In the early 1920s, Hans Grohe’s two sons Hans Grohe, Jr and Friedrich Grohe joined the family business. In 1934, Friedrich left the family business due to a disagreement about business strategy, purchased the company ‘Berkenhoff & Paschedag”, and renamed it “Friedrich Grohe Armaturenfabrik”. At the beginning, Grohe specialised in basin mixers while the family business manufactured hand showers and all was fine. The postwar construction boom significantly increased the demand for kitchen and bathroom fixtures and the two companies remained on friendly terms.

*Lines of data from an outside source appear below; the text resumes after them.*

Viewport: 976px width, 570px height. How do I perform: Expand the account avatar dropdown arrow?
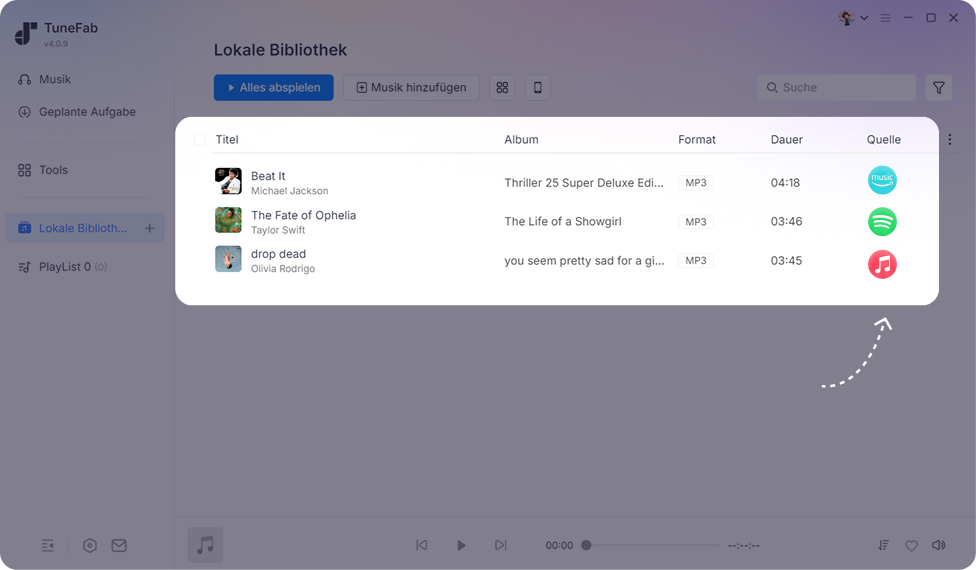click(x=864, y=18)
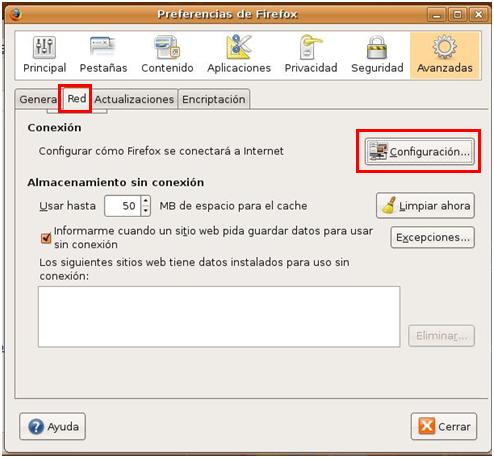
Task: Open the Principal preferences pane
Action: [x=45, y=55]
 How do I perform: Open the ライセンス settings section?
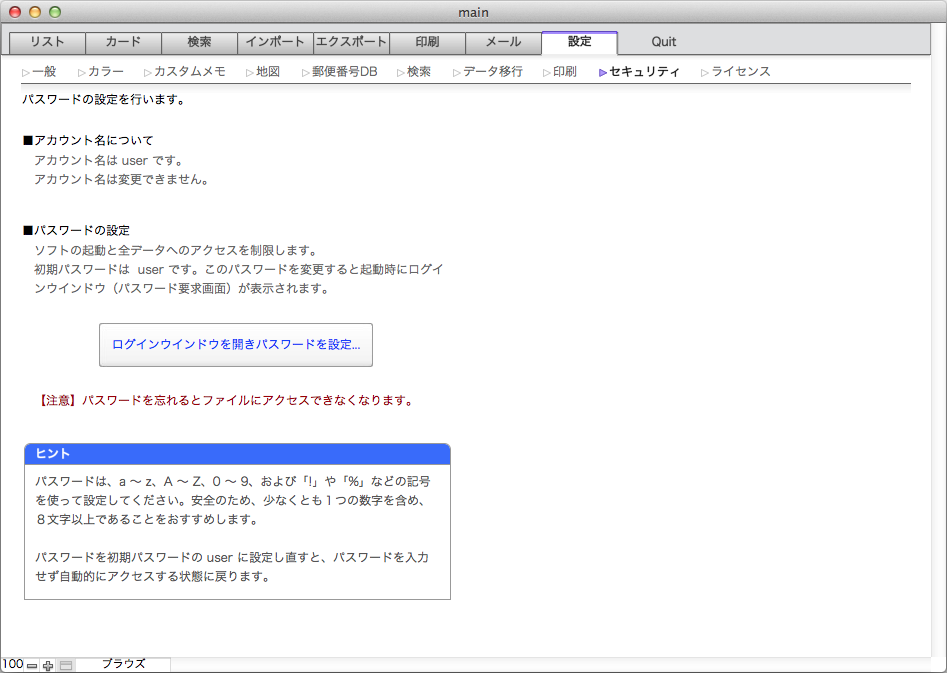[x=740, y=72]
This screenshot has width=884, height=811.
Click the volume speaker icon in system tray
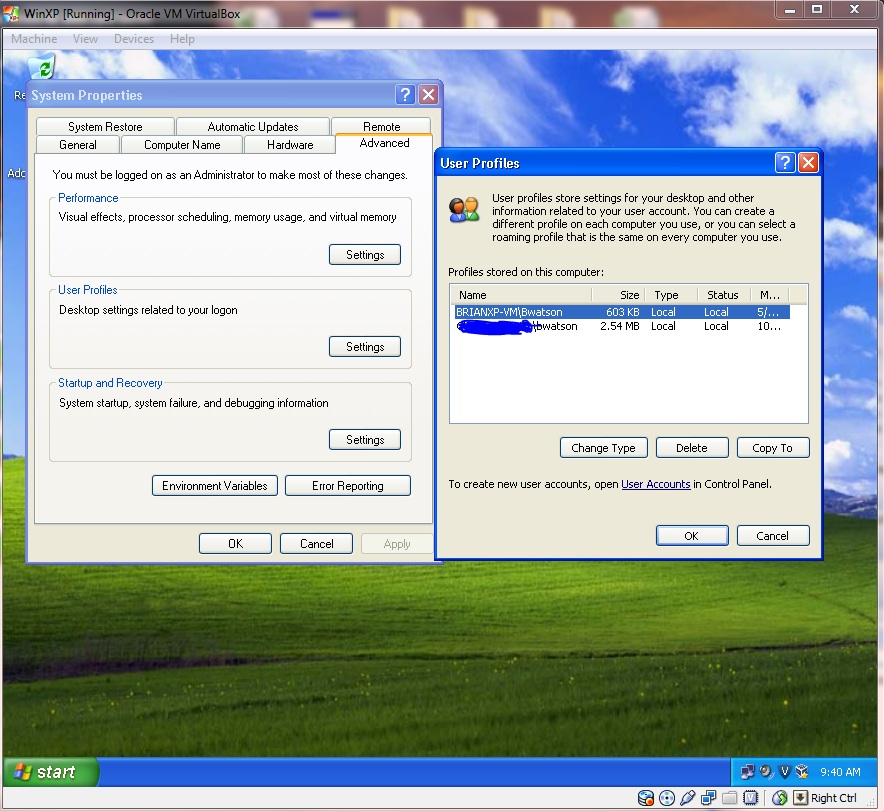[764, 772]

Friedrich Grohe became a limited partner in the Hans Grohe Company in 1956 and they began to jointly exhibit their products at major trade shows.

 

In 1960 Hans Grohe, Jr. died suddenly from a heart attack and Friedrich Grohe became CEO of Hans Grohe, while still managing his own company. The product lines of the two firms were adjusted to minimise direct competition; Hans Grohe focused on drains, shower heads, and shower-handrails while Friedrich Grohe specialised in faucets and hot-and-cold-water mixers. In 1968, Hans Grohe’s third son from his third marriage, Klaus Grohe, entered the older Grohe family enterprise and although Friedrich Grohe functioned as Hans Grohe’s CEO until 1975, Klaus Grohe took on more and more top management responsibilities. Under his company leadership, Hansgrohe started to work with external designers in the late 1960s, including Hartmut Esslinger and Philippe Starck of whom you can read more in my blog of December 2015 when I got to test one of his shower designs.

 

Although merging the two family businesses seemed to be an obvious solution, it did not happen. Instead, the two companies started to actively compete against each other as Grohe moved into manufacturing showers, and Hansgrohe into taps. The two companies fought over the rights to the “Grohe” brand for a number of years. The conflict was finally settled in the early 1990s when Friedrich Grohe agreed to use the brand name “Grohe” while Hansgrohe marketed its products under the “Hansgrohe” label.

 

So there you have it… And to finish a nod to the fabulous bright red loo roll they had in the showrooms, tastefully arrayed against matt black tiles. Unfortunately I failed to take a photo and my tweets to the company to send me one have gone unanswered, so tastefully arranged in a white plastic box instead!